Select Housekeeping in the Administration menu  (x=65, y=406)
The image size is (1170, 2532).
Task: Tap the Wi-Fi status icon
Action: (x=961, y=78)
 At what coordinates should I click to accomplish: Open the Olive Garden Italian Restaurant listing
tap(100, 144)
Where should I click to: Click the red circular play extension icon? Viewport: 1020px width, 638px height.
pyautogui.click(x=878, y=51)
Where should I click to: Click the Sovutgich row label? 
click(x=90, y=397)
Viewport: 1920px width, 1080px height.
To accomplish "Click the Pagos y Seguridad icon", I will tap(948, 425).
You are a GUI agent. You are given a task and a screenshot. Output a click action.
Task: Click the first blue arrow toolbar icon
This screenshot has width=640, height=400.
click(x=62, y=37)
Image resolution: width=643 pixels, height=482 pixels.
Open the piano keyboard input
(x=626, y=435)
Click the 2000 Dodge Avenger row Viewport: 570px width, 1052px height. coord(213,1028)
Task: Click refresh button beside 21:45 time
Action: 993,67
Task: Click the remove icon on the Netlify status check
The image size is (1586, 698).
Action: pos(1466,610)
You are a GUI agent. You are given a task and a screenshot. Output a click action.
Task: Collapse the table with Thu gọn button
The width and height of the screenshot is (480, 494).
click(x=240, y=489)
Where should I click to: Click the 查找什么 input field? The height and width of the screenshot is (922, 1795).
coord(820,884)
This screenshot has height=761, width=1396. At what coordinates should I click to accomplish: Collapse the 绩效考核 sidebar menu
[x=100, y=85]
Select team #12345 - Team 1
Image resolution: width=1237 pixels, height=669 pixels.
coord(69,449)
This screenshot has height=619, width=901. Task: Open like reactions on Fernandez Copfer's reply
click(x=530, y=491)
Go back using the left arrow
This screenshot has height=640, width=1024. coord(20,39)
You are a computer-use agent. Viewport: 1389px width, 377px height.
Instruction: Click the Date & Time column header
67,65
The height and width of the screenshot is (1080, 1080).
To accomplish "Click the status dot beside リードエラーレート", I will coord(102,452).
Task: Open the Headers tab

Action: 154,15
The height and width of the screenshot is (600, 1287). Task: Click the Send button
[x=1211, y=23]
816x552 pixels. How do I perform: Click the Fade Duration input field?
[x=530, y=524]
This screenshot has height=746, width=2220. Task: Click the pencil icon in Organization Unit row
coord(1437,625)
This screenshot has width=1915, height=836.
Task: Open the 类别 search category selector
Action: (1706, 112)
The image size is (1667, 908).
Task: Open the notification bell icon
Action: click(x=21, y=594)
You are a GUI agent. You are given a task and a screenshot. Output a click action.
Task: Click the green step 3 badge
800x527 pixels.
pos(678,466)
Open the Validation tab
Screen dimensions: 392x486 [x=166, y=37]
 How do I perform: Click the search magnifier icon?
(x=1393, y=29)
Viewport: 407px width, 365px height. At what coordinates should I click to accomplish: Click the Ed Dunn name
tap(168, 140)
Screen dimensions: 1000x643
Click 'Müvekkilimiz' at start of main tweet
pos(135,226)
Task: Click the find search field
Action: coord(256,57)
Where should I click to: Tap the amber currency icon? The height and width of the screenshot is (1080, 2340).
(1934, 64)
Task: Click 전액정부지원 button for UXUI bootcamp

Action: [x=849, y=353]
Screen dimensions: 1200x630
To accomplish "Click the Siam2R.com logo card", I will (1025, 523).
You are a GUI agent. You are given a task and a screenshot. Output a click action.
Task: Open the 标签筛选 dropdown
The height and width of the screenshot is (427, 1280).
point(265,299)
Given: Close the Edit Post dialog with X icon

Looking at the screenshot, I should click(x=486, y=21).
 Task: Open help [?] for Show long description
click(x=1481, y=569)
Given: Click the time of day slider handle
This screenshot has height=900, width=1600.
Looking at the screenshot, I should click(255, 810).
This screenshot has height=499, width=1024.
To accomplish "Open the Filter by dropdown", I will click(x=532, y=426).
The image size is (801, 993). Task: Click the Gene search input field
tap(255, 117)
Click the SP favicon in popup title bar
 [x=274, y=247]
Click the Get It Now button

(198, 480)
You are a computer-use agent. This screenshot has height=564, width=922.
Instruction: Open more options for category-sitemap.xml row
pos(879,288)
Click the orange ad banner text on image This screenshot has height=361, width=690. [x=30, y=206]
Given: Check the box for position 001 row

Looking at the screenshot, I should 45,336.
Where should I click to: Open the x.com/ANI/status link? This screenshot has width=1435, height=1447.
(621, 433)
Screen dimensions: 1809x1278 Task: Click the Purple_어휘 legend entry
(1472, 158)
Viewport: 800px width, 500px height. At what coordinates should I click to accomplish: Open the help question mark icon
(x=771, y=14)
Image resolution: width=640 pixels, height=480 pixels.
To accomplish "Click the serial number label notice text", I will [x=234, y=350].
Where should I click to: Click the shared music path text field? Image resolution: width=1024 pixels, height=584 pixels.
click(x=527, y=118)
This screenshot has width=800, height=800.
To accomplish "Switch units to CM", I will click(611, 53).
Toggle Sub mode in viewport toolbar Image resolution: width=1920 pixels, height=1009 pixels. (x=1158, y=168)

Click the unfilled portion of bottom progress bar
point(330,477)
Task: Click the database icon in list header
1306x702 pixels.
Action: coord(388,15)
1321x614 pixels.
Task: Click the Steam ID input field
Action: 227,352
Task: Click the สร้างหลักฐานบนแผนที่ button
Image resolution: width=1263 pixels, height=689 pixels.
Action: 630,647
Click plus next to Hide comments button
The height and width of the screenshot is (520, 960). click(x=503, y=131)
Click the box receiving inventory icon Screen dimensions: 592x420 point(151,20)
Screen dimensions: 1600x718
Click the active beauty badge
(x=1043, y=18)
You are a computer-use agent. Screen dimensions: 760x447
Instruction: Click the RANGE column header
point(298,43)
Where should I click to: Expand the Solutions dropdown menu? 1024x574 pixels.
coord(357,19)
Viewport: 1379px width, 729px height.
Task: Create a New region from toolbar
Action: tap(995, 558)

- What is needed: So that nothing is lost, retype every entry in the listing above exactly.

- Task solution:
Select Housekeeping in the Administration menu  (x=65, y=406)
The image size is (1170, 2532).
Task: Tap the Wi-Fi status icon
Action: (x=961, y=78)
 At what coordinates should I click to accomplish: Open the Olive Garden Italian Restaurant listing
tap(100, 144)
Where should I click to: Click the red circular play extension icon? Viewport: 1020px width, 638px height.
pyautogui.click(x=878, y=51)
Where should I click to: Click the Sovutgich row label? 
click(x=90, y=397)
Viewport: 1920px width, 1080px height.
To accomplish "Click the Pagos y Seguridad icon", I will tap(948, 425).
You are a GUI agent. You are given a task and a screenshot. Output a click action.
Task: Click the first blue arrow toolbar icon
This screenshot has width=640, height=400.
click(x=62, y=37)
Image resolution: width=643 pixels, height=482 pixels.
Open the piano keyboard input
(x=626, y=435)
Click the 2000 Dodge Avenger row Viewport: 570px width, 1052px height. coord(213,1028)
Task: Click refresh button beside 21:45 time
Action: 993,67
Task: Click the remove icon on the Netlify status check
The image size is (1586, 698).
Action: pos(1466,610)
You are a GUI agent. You are given a task and a screenshot. Output a click action.
Task: Collapse the table with Thu gọn button
The width and height of the screenshot is (480, 494).
click(x=240, y=489)
Where should I click to: Click the 查找什么 input field? The height and width of the screenshot is (922, 1795).
coord(820,884)
This screenshot has height=761, width=1396. At what coordinates should I click to accomplish: Collapse the 绩效考核 sidebar menu
[x=100, y=85]
Select team #12345 - Team 1
Image resolution: width=1237 pixels, height=669 pixels.
coord(69,449)
This screenshot has height=619, width=901. Task: Open like reactions on Fernandez Copfer's reply
click(x=530, y=491)
Go back using the left arrow
This screenshot has height=640, width=1024. coord(20,39)
You are a computer-use agent. Viewport: 1389px width, 377px height.
Instruction: Click the Date & Time column header
67,65
The height and width of the screenshot is (1080, 1080).
To accomplish "Click the status dot beside リードエラーレート", I will coord(102,452).
Task: Open the Headers tab

Action: 154,15
The height and width of the screenshot is (600, 1287). Task: Click the Send button
[x=1211, y=23]
816x552 pixels. How do I perform: Click the Fade Duration input field?
[x=530, y=524]
This screenshot has height=746, width=2220. Task: Click the pencil icon in Organization Unit row
coord(1437,625)
This screenshot has width=1915, height=836.
Task: Open the 类别 search category selector
Action: (1706, 112)
The image size is (1667, 908).
Task: Open the notification bell icon
Action: click(x=21, y=594)
You are a GUI agent. You are given a task and a screenshot. Output a click action.
Task: Click the green step 3 badge
800x527 pixels.
pos(678,466)
Open the Validation tab
Screen dimensions: 392x486 [x=166, y=37]
 How do I perform: Click the search magnifier icon?
(x=1393, y=29)
Viewport: 407px width, 365px height. At what coordinates should I click to accomplish: Click the Ed Dunn name
tap(168, 140)
Screen dimensions: 1000x643
Click 'Müvekkilimiz' at start of main tweet
pos(135,226)
Task: Click the find search field
Action: coord(256,57)
Where should I click to: Tap the amber currency icon? The height and width of the screenshot is (1080, 2340).
(1934, 64)
Task: Click 전액정부지원 button for UXUI bootcamp

Action: [x=849, y=353]
Screen dimensions: 1200x630
To accomplish "Click the Siam2R.com logo card", I will (1025, 523).
You are a GUI agent. You are given a task and a screenshot. Output a click action.
Task: Open the 标签筛选 dropdown
The height and width of the screenshot is (427, 1280).
point(265,299)
Given: Close the Edit Post dialog with X icon

Looking at the screenshot, I should click(x=486, y=21).
 Task: Open help [?] for Show long description
click(x=1481, y=569)
Given: Click the time of day slider handle
This screenshot has height=900, width=1600.
Looking at the screenshot, I should click(255, 810).
This screenshot has height=499, width=1024.
To accomplish "Open the Filter by dropdown", I will click(x=532, y=426).
The image size is (801, 993). Task: Click the Gene search input field
tap(255, 117)
Click the SP favicon in popup title bar
 [x=274, y=247]
Click the Get It Now button

(198, 480)
You are a computer-use agent. This screenshot has height=564, width=922.
Instruction: Open more options for category-sitemap.xml row
pos(879,288)
Click the orange ad banner text on image This screenshot has height=361, width=690. [x=30, y=206]
Given: Check the box for position 001 row

Looking at the screenshot, I should 45,336.
Where should I click to: Open the x.com/ANI/status link? This screenshot has width=1435, height=1447.
(621, 433)
Screen dimensions: 1809x1278 Task: Click the Purple_어휘 legend entry
(1472, 158)
Viewport: 800px width, 500px height. At what coordinates should I click to accomplish: Open the help question mark icon
(x=771, y=14)
Image resolution: width=640 pixels, height=480 pixels.
To accomplish "Click the serial number label notice text", I will [x=234, y=350].
Where should I click to: Click the shared music path text field? Image resolution: width=1024 pixels, height=584 pixels.
click(x=527, y=118)
This screenshot has width=800, height=800.
To accomplish "Switch units to CM", I will click(611, 53).
Toggle Sub mode in viewport toolbar Image resolution: width=1920 pixels, height=1009 pixels. (x=1158, y=168)

Click the unfilled portion of bottom progress bar
point(330,477)
Task: Click the database icon in list header
1306x702 pixels.
Action: coord(388,15)
1321x614 pixels.
Task: Click the Steam ID input field
Action: 227,352
Task: Click the สร้างหลักฐานบนแผนที่ button
Image resolution: width=1263 pixels, height=689 pixels.
Action: 630,647
Click plus next to Hide comments button
The height and width of the screenshot is (520, 960). click(x=503, y=131)
Click the box receiving inventory icon Screen dimensions: 592x420 point(151,20)
Screen dimensions: 1600x718
Click the active beauty badge
(x=1043, y=18)
You are a computer-use agent. Screen dimensions: 760x447
Instruction: Click the RANGE column header
point(298,43)
Where should I click to: Expand the Solutions dropdown menu? 1024x574 pixels.
coord(357,19)
Viewport: 1379px width, 729px height.
Task: Create a New region from toolbar
Action: tap(995, 558)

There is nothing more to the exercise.